**Description of the task:** Note the line containing "The width and height of the screenshot is (859, 404)."; from it through the last line below, give only those lines again, exactly, both ends included, skipping pictures.

**Exercise material:**
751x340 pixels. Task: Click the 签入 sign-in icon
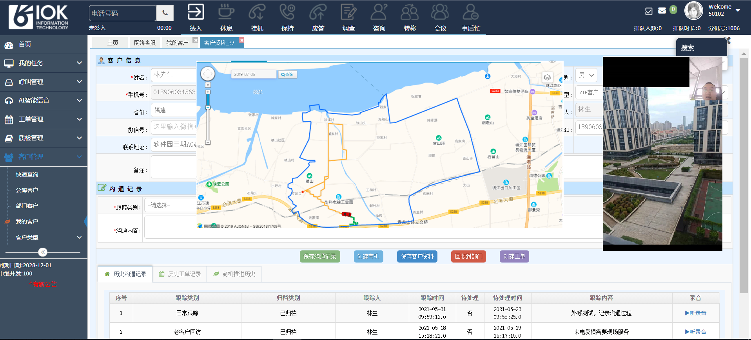[x=196, y=12]
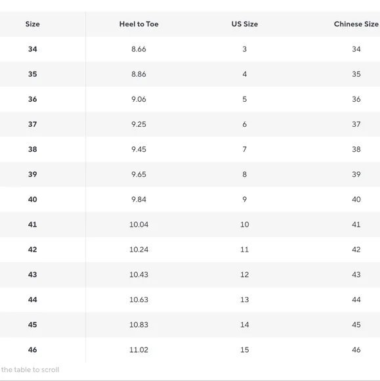Screen dimensions: 380x381
Task: Click the 9.06 heel to toe value
Action: click(138, 99)
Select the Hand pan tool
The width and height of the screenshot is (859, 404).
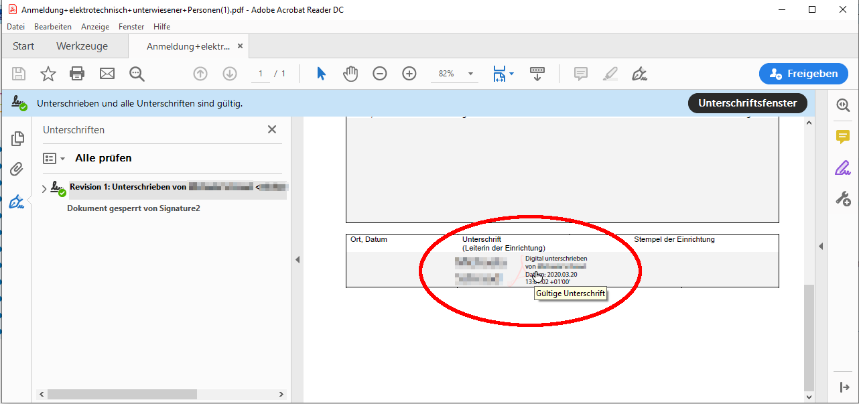tap(350, 74)
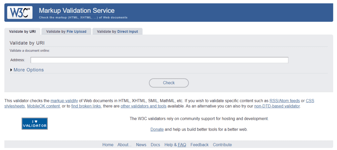Click the I love Validator badge
The width and height of the screenshot is (337, 150).
(35, 123)
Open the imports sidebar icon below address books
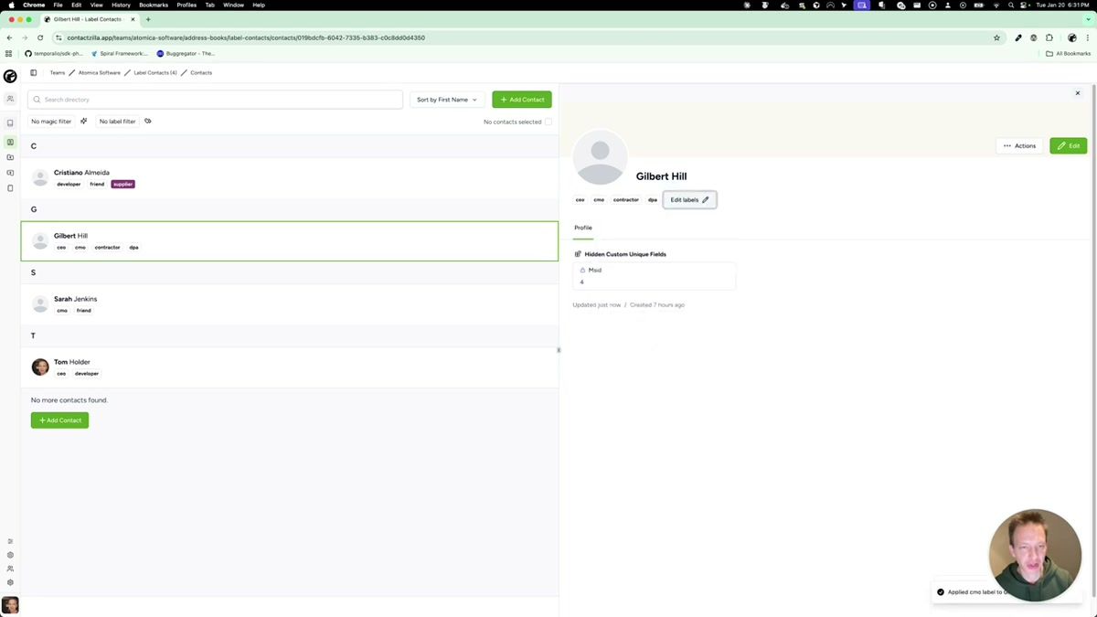 (x=10, y=157)
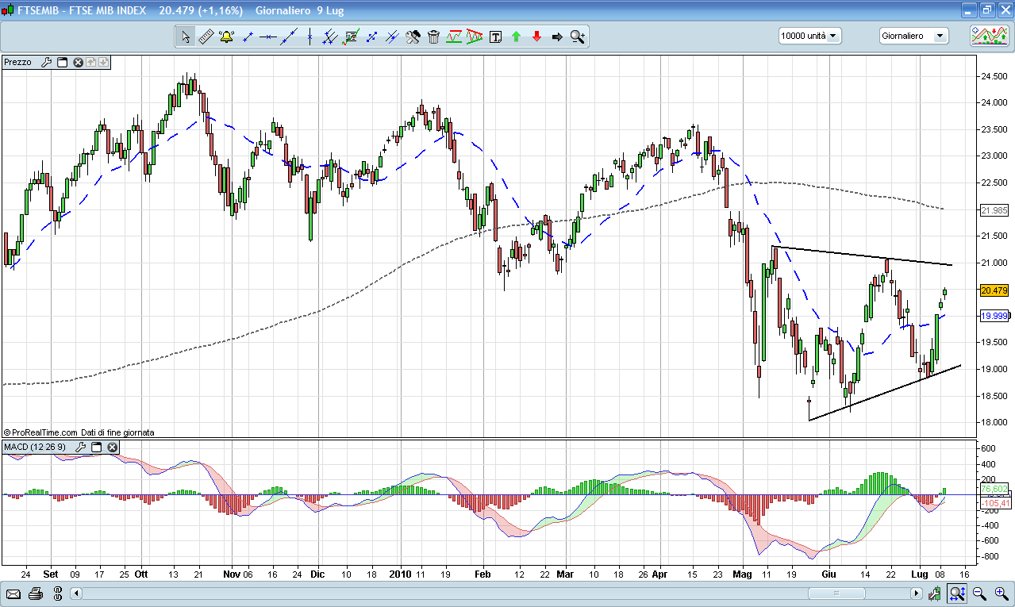
Task: Select the arrow cursor tool
Action: [185, 36]
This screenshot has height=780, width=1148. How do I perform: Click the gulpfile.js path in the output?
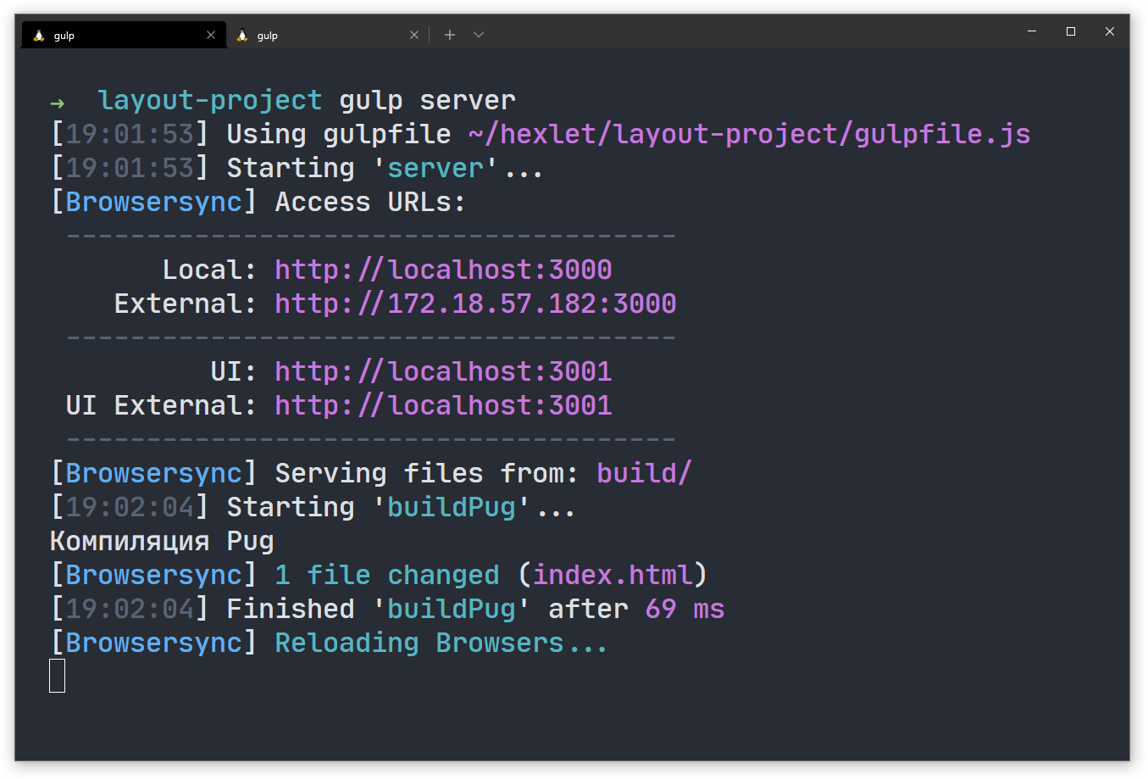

**Answer space:**
The width and height of the screenshot is (859, 404).
tap(350, 74)
Click the I love Validator badge
The width and height of the screenshot is (337, 150).
(35, 123)
Open the imports sidebar icon below address books
 (x=10, y=157)
Task: Select the arrow cursor tool
Action: [185, 36]
This screenshot has height=780, width=1148. How do I perform: Click the gulpfile.js path in the output?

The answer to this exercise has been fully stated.